▶ [TASK OBJECTIVE] For this exercise, retype the lines from the one that holds "Task: Click the" through the one that holds "Task: Pin the AI Concierge panel" in the records below, both included, exactly and without pictures.

▶ [PROVIDED RECORDS]
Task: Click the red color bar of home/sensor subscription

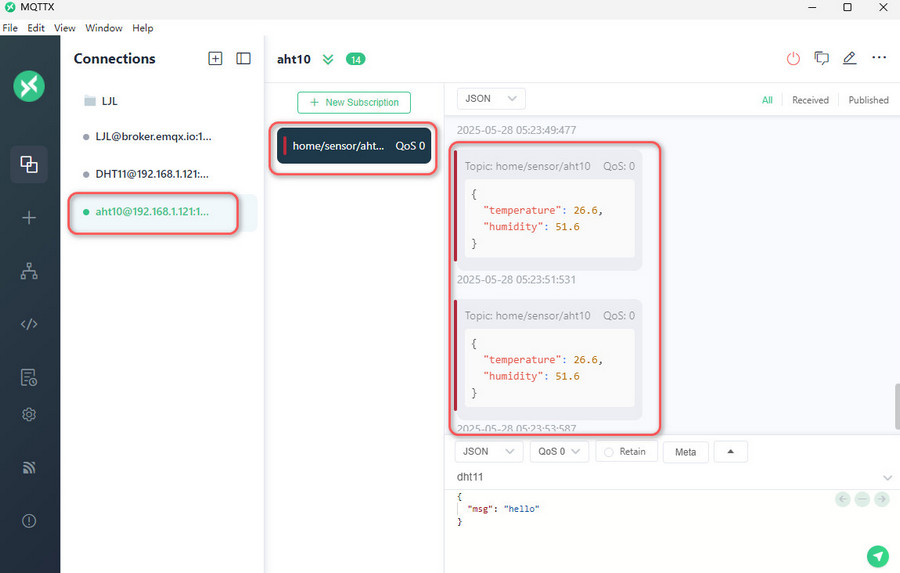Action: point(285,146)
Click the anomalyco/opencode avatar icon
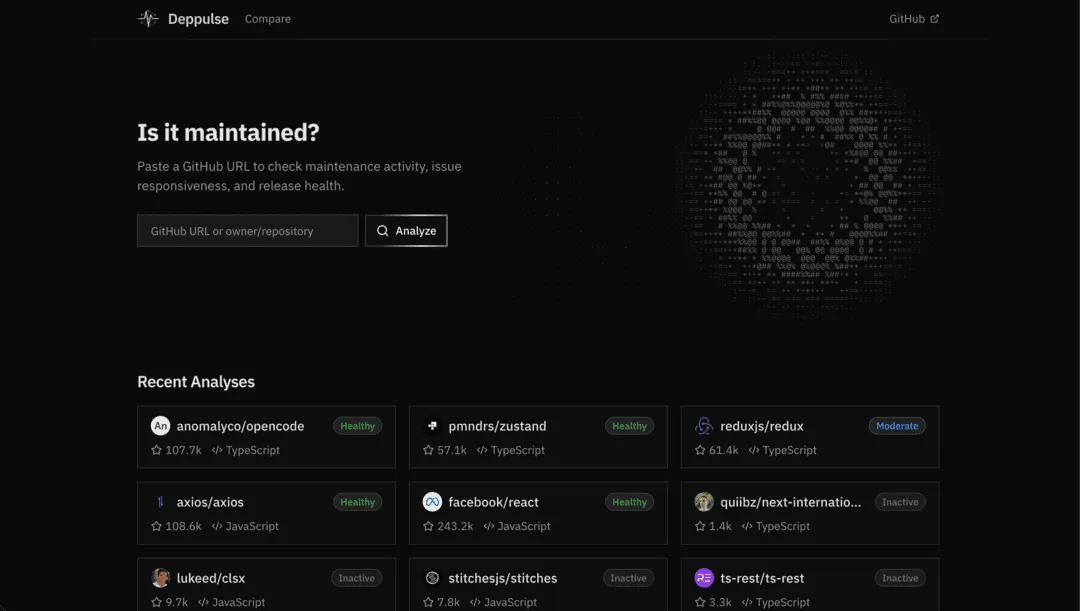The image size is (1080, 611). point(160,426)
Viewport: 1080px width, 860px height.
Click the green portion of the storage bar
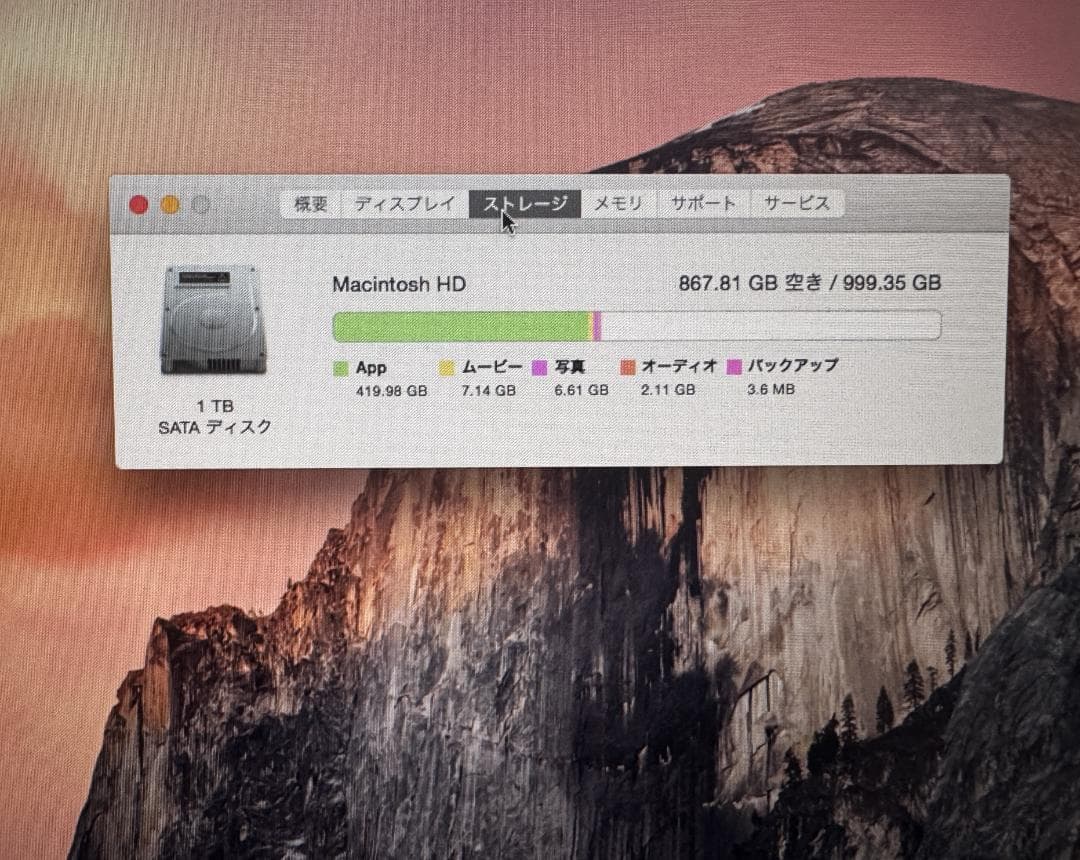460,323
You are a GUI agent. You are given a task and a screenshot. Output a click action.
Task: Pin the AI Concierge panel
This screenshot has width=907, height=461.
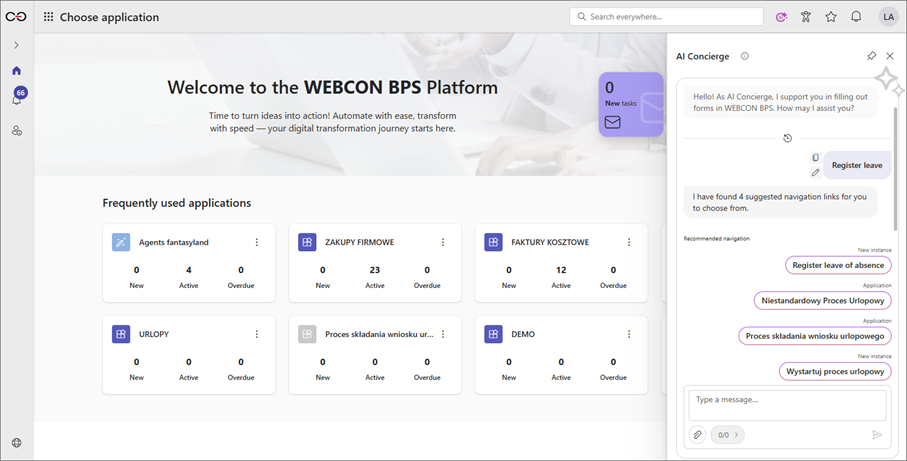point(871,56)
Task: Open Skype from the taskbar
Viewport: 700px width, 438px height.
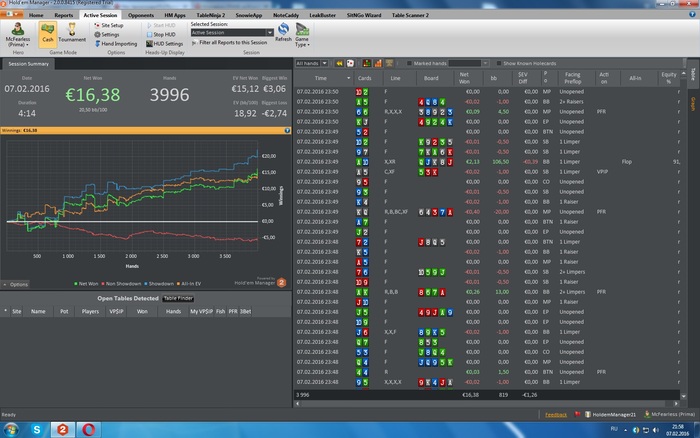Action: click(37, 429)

--

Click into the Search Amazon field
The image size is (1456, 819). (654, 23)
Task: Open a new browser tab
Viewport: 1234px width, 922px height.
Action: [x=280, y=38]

▶ [RESPONSE TO THIS TASK]
Task: Click the red color bar of home/sensor subscription

Action: point(285,146)
Click the anomalyco/opencode avatar icon
The image size is (1080, 611). point(160,426)
Viewport: 1080px width, 860px height.
Click the green portion of the storage bar
460,323
You are a GUI agent. You are given a task and a screenshot. Output a click action.
Task: Pin the AI Concierge panel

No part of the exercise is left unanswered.